> _PROBLEM_: Return the listing in full and exactly, but without a single picture.

> _DATA RECORDS_:

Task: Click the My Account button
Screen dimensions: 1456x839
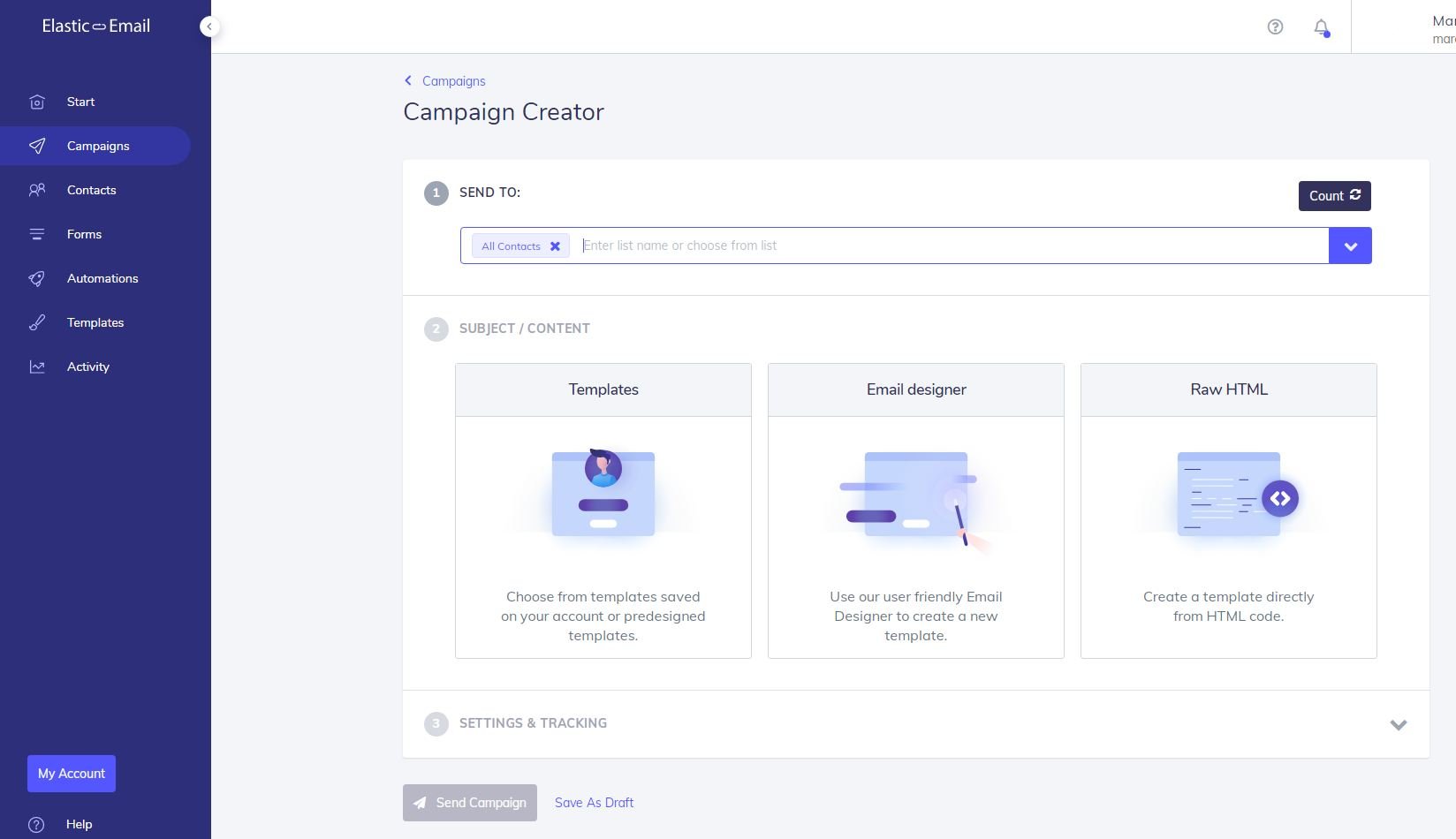Action: click(x=72, y=774)
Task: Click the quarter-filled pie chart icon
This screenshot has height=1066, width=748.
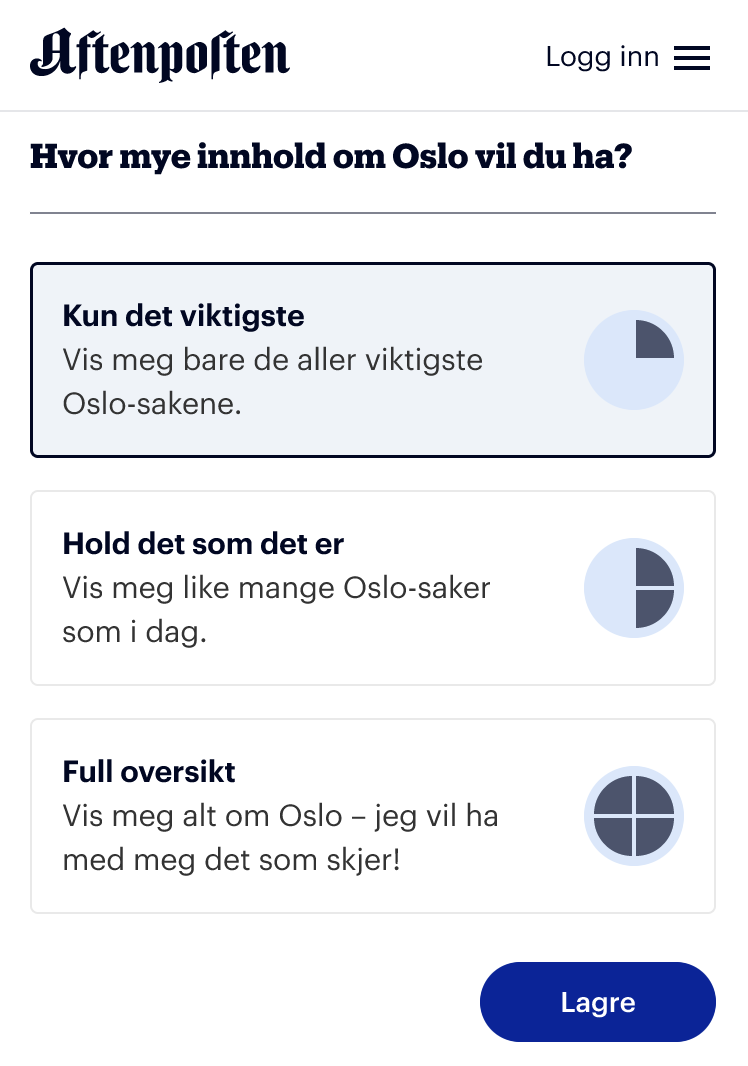Action: (634, 360)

> _FINISHED EXERCISE_:
Task: Click the My Account button
Screen dimensions: 1456x839
Action: click(x=72, y=774)
Task: Click the quarter-filled pie chart icon
This screenshot has height=1066, width=748.
Action: (634, 360)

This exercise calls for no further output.